→ **WORK TASK**: Start at the line below containing "Viewport: 606px width, 341px" and stop at the line containing "Given: Click the scrollbar". Repeat every line of that stretch exactly, and nothing outside it.

Records excerpted from a collection
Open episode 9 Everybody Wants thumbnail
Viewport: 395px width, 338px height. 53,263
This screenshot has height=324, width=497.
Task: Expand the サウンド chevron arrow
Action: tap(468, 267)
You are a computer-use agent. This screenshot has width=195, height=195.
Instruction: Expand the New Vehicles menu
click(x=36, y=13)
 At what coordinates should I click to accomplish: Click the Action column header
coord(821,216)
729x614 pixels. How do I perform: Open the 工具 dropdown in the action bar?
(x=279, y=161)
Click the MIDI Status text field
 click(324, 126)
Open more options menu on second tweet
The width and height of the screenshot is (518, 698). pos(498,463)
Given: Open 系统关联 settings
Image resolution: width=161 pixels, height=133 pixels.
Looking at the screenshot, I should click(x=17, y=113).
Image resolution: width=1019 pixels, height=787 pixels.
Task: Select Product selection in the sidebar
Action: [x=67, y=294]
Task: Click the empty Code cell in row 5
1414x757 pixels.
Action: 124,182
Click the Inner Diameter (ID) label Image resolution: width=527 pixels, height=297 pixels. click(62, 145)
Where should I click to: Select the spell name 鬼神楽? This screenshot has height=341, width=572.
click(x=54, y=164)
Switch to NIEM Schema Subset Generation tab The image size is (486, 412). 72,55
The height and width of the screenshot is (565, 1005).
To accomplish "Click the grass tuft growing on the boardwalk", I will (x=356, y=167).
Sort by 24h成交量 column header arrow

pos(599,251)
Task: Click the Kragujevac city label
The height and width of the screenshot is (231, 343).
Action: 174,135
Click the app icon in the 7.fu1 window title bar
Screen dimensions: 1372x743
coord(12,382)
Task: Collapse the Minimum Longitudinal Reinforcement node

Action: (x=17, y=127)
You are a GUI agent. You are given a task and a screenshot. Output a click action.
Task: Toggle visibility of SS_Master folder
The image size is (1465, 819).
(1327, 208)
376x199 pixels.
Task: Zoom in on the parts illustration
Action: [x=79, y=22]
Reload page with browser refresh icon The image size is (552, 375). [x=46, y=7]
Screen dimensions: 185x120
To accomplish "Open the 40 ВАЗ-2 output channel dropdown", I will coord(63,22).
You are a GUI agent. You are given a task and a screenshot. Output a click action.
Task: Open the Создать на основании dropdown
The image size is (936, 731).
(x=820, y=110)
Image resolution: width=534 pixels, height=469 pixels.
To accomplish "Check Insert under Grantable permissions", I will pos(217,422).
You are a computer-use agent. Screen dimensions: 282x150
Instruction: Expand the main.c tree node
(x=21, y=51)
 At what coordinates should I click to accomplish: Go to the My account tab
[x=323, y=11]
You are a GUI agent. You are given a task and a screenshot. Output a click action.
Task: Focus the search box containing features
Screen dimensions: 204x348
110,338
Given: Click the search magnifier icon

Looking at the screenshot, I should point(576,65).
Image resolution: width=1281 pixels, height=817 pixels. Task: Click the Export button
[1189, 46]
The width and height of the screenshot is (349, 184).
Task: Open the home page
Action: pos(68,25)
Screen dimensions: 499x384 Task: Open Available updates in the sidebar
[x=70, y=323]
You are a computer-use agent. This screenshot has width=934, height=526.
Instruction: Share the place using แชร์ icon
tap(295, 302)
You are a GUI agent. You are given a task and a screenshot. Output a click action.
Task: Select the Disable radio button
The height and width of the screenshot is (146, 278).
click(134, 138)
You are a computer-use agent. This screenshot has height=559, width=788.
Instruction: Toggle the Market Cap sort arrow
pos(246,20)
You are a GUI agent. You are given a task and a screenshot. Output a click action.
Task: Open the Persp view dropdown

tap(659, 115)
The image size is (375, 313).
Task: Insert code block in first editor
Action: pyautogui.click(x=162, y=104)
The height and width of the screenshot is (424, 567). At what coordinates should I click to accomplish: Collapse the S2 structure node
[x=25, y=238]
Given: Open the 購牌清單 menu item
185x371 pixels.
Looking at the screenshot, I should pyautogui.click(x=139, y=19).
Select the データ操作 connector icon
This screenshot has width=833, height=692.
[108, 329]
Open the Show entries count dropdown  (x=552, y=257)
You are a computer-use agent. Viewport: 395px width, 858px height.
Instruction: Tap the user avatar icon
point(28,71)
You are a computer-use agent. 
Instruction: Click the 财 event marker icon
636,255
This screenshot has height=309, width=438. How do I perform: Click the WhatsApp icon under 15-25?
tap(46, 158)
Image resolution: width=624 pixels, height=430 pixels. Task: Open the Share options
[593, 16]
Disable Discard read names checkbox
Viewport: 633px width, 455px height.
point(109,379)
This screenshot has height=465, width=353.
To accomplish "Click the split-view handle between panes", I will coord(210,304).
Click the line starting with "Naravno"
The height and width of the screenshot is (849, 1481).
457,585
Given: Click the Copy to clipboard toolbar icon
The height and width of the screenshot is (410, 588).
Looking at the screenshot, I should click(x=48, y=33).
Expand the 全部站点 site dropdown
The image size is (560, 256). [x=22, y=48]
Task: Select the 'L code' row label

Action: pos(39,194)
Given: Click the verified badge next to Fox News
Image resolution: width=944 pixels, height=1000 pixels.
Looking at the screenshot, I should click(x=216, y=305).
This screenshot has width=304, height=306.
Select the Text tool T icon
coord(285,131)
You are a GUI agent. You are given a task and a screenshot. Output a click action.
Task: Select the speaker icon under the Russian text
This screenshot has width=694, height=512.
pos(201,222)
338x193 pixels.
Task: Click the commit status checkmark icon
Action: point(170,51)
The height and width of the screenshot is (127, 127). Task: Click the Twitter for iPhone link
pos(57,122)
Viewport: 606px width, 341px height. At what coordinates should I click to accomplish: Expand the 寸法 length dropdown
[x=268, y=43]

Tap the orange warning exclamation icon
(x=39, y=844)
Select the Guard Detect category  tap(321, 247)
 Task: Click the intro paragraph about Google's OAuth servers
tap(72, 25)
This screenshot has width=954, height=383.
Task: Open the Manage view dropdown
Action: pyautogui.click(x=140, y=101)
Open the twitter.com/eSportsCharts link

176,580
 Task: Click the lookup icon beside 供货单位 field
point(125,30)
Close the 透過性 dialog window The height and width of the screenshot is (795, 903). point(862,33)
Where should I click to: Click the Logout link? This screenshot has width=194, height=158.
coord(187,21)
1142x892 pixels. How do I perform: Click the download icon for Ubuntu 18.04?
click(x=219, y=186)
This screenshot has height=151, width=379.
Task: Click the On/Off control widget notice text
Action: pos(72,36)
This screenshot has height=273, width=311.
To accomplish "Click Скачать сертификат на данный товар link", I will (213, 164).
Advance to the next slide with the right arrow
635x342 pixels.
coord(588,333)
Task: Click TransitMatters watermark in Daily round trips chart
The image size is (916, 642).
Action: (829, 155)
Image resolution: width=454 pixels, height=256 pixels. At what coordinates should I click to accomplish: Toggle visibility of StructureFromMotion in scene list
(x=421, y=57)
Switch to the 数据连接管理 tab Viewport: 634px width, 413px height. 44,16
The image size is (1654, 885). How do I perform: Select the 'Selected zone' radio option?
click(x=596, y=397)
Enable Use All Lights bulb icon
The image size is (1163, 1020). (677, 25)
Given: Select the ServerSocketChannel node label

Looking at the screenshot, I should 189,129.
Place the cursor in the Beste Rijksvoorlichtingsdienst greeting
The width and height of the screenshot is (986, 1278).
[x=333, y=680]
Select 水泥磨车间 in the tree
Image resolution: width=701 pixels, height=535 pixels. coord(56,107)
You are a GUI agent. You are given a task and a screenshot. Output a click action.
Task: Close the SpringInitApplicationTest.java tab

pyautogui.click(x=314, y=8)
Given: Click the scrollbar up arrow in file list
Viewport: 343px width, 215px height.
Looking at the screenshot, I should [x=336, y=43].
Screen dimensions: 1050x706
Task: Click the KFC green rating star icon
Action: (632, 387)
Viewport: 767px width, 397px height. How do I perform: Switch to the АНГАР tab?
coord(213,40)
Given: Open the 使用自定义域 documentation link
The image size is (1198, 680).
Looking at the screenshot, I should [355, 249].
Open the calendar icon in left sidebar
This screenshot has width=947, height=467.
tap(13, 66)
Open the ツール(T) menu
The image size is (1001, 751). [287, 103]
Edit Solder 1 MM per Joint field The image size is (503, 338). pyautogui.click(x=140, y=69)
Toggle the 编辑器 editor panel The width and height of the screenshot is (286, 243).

→ **TASK RESULT**:
Viewport: 606px width, 341px height. At what coordinates should I click to accomplish: Expand the 寸法 length dropdown
[x=268, y=43]

Tap the orange warning exclamation icon
(x=39, y=844)
Select the Guard Detect category  tap(321, 247)
 Task: Click the intro paragraph about Google's OAuth servers
tap(72, 25)
This screenshot has width=954, height=383.
Task: Open the Manage view dropdown
Action: pyautogui.click(x=140, y=101)
Open the twitter.com/eSportsCharts link

176,580
 Task: Click the lookup icon beside 供货单位 field
point(125,30)
Close the 透過性 dialog window The height and width of the screenshot is (795, 903). point(862,33)
Where should I click to: Click the Logout link? This screenshot has width=194, height=158.
coord(187,21)
1142x892 pixels. How do I perform: Click the download icon for Ubuntu 18.04?
click(x=219, y=186)
This screenshot has height=151, width=379.
Task: Click the On/Off control widget notice text
Action: pos(72,36)
This screenshot has height=273, width=311.
To accomplish "Click Скачать сертификат на данный товар link", I will (213, 164).
Advance to the next slide with the right arrow
635x342 pixels.
coord(588,333)
Task: Click TransitMatters watermark in Daily round trips chart
The image size is (916, 642).
Action: (829, 155)
Image resolution: width=454 pixels, height=256 pixels. At what coordinates should I click to accomplish: Toggle visibility of StructureFromMotion in scene list
(x=421, y=57)
Switch to the 数据连接管理 tab Viewport: 634px width, 413px height. 44,16
The image size is (1654, 885). How do I perform: Select the 'Selected zone' radio option?
click(x=596, y=397)
Enable Use All Lights bulb icon
The image size is (1163, 1020). (677, 25)
Given: Select the ServerSocketChannel node label

Looking at the screenshot, I should 189,129.
Place the cursor in the Beste Rijksvoorlichtingsdienst greeting
The width and height of the screenshot is (986, 1278).
[x=333, y=680]
Select 水泥磨车间 in the tree
Image resolution: width=701 pixels, height=535 pixels. coord(56,107)
You are a GUI agent. You are given a task and a screenshot. Output a click action.
Task: Close the SpringInitApplicationTest.java tab

pyautogui.click(x=314, y=8)
Given: Click the scrollbar up arrow in file list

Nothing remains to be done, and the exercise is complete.